▼
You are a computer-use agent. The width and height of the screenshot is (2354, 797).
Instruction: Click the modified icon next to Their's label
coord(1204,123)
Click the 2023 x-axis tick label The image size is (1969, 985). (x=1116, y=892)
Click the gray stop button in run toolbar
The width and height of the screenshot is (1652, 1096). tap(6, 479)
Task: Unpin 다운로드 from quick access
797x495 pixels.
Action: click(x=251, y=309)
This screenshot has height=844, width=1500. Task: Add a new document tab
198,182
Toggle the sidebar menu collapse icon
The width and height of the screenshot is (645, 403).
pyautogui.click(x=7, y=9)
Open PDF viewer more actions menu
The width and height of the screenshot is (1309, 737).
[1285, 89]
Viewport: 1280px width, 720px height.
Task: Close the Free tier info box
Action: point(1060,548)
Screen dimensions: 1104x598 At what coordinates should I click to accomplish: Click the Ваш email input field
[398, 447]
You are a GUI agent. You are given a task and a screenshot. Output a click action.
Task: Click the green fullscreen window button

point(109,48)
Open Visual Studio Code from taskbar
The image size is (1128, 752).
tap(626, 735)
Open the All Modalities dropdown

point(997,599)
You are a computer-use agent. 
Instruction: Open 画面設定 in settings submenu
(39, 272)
▲
*INSTRUCTIONS FOR THE TASK*
Repeat the data in full. Nothing may be dropped or altered.

*RESPONSE TO THIS EXERCISE*
You are a computer-use agent. The width and height of the screenshot is (2354, 797).
Instruction: Click the modified icon next to Their's label
coord(1204,123)
Click the 2023 x-axis tick label The image size is (1969, 985). (x=1116, y=892)
Click the gray stop button in run toolbar
The width and height of the screenshot is (1652, 1096). tap(6, 479)
Task: Unpin 다운로드 from quick access
797x495 pixels.
Action: click(x=251, y=309)
This screenshot has height=844, width=1500. Task: Add a new document tab
198,182
Toggle the sidebar menu collapse icon
The width and height of the screenshot is (645, 403).
pyautogui.click(x=7, y=9)
Open PDF viewer more actions menu
The width and height of the screenshot is (1309, 737).
[1285, 89]
Viewport: 1280px width, 720px height.
Task: Close the Free tier info box
Action: point(1060,548)
Screen dimensions: 1104x598 At what coordinates should I click to accomplish: Click the Ваш email input field
[398, 447]
You are a GUI agent. You are given a task and a screenshot. Output a click action.
Task: Click the green fullscreen window button

point(109,48)
Open Visual Studio Code from taskbar
The image size is (1128, 752).
tap(626, 735)
Open the All Modalities dropdown

point(997,599)
You are a computer-use agent. 
Instruction: Open 画面設定 in settings submenu
(39, 272)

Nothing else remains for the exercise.